Это ни с чем не сравнимое ощущение! Я читаю: «А от вышек дальних вдоль зоны хо-го сколько топать!..» Поднимаю руку, и она точно указывает на реальную вышку, на которой еще недавно стояли надзиратели и на которую смотрели политзаключенные. А сейчас Филиппенко читает на сцене в зоне Солженицына! Вот какие «сцепления»!
- Театр политический и театр реальный сомкнулись...
- Я предполагал такую ситуацию. И ради этого ощущения дважды ездил в Пермь. В Москве спектакль идет в театре «Практика». В финальной сцене, когда прожектор подсвечивает карту ГУЛАГа, я выхожу в зал и вместе со зрителями смотрю на карту. Никогда не требую и не прошу, но всегда вижу, что зрительный зал встает, как при минуте молчания.
- На ваших спектаклях много молодежи. Как она реагирует?
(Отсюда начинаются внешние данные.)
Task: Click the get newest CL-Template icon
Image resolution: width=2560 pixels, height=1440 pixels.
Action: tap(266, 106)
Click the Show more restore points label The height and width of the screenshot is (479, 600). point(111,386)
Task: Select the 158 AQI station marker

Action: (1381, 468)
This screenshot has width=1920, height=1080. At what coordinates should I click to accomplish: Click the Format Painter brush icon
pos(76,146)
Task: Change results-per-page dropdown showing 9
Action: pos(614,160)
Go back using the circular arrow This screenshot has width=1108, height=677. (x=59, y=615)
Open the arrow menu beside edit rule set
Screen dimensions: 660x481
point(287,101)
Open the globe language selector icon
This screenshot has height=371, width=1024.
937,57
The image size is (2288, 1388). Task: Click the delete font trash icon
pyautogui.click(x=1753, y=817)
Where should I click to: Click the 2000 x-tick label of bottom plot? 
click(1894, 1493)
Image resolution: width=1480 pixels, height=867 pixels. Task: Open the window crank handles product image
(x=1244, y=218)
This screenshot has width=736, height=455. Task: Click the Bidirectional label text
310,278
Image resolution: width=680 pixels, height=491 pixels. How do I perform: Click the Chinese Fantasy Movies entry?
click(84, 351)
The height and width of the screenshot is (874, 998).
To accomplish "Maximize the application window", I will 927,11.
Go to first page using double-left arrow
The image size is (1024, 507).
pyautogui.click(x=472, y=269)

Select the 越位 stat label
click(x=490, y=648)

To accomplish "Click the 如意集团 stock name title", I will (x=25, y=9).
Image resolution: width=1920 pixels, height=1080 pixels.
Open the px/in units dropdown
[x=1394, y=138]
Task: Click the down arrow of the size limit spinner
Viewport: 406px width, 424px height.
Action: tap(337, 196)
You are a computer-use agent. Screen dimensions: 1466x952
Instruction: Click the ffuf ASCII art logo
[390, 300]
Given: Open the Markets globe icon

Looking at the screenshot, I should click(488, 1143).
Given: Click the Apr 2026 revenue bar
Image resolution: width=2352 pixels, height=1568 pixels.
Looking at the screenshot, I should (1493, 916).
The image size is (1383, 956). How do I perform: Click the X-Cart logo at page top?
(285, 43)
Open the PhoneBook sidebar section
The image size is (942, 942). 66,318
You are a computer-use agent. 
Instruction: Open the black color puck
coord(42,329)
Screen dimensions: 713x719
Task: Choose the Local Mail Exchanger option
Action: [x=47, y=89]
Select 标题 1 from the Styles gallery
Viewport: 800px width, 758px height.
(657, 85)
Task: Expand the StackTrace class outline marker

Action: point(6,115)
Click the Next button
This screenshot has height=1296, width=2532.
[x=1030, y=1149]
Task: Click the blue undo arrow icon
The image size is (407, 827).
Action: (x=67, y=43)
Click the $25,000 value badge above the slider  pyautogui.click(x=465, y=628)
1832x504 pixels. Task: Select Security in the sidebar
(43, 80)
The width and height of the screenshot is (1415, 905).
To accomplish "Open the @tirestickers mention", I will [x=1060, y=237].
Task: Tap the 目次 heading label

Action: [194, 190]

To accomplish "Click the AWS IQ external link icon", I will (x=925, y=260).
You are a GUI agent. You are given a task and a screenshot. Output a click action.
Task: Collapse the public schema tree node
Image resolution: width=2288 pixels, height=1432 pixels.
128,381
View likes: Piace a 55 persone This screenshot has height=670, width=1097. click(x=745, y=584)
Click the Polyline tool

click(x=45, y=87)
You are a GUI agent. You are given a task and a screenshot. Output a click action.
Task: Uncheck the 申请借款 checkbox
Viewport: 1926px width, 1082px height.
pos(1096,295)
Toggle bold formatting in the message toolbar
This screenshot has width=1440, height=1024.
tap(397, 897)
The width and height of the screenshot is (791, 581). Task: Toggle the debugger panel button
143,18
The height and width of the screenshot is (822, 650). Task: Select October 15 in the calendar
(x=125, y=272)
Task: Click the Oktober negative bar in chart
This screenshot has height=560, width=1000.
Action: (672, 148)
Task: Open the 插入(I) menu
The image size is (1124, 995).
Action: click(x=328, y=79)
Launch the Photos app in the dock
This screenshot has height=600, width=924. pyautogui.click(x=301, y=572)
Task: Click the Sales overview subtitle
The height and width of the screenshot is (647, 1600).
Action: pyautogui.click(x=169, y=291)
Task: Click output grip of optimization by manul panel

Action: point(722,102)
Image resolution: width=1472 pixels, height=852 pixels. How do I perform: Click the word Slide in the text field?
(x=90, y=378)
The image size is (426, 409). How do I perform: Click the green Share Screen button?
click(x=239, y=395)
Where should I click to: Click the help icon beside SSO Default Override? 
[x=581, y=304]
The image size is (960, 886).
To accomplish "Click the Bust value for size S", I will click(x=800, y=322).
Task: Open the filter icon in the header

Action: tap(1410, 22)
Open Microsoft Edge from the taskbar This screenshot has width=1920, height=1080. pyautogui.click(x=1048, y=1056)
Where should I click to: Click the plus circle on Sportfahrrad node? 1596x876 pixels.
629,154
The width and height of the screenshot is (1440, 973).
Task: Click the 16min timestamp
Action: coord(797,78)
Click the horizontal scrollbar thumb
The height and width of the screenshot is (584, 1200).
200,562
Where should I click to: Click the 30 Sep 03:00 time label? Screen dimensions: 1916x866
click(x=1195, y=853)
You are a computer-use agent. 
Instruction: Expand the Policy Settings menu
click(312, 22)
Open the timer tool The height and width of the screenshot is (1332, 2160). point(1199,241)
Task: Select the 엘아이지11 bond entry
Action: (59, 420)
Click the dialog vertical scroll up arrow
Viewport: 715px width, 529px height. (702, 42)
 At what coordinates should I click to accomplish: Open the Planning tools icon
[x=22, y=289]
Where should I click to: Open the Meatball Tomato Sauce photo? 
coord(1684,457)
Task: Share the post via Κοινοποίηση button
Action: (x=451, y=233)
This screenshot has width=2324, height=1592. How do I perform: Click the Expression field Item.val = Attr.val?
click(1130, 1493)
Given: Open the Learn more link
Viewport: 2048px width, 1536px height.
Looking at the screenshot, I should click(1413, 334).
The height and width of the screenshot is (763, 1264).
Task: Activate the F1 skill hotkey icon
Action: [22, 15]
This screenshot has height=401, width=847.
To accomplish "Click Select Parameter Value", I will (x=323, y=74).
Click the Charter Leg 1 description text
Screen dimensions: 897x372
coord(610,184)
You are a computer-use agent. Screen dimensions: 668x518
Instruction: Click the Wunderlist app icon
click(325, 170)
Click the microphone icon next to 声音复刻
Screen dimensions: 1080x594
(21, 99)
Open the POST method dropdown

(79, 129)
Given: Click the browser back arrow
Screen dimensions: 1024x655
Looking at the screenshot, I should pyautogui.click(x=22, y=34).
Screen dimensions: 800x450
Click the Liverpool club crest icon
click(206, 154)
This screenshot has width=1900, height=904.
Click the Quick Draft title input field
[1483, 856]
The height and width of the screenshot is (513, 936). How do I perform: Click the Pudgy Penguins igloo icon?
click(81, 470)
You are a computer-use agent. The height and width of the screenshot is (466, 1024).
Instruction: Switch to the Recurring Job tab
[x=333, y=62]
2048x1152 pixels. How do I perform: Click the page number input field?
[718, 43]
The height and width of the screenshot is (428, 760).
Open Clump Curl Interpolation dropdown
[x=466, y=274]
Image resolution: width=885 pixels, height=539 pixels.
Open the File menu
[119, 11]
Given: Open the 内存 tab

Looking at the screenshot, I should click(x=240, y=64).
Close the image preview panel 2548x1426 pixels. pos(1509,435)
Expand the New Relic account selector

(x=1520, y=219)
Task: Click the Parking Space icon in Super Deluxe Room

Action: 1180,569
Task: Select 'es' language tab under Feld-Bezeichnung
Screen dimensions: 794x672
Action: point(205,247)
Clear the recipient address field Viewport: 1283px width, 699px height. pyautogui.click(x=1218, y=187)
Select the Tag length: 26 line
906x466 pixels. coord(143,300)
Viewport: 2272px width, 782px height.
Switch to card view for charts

- Я специально спрашивал у моего хорошего знакомого (он привел жену и дочь). Дочь потом говорила: «А не все так, как бабушка с дедушкой рассказывали». Мой товарищ пояснил: родители его дожили до наших дней, и сталинский террор их, к счастью, не коснулся. Но главное, что потрясло его дочку, - когда к карте ГУЛАГа я положил цветы, которые подарили зрители. Дочка ему сказала, что это был самый сильный эмоциональный момент, как будто это цветы ото всех, кто находился в зале. С одной стороны, как дань памяти. А с другой - как просьба простить, если сможете... И, помолчав, еще добавила: «Жить сегодня невозможно без того, чтобы не знать, как тогда было».
Иногда после спектакля я читаю еще из Солженицына: «Через робость нашу пусть каждый выберет - остается ли он сознательным слугой жизни или пришла ему пора отряхнуться честным человеком, достойным уважения и детей своих, и современников!»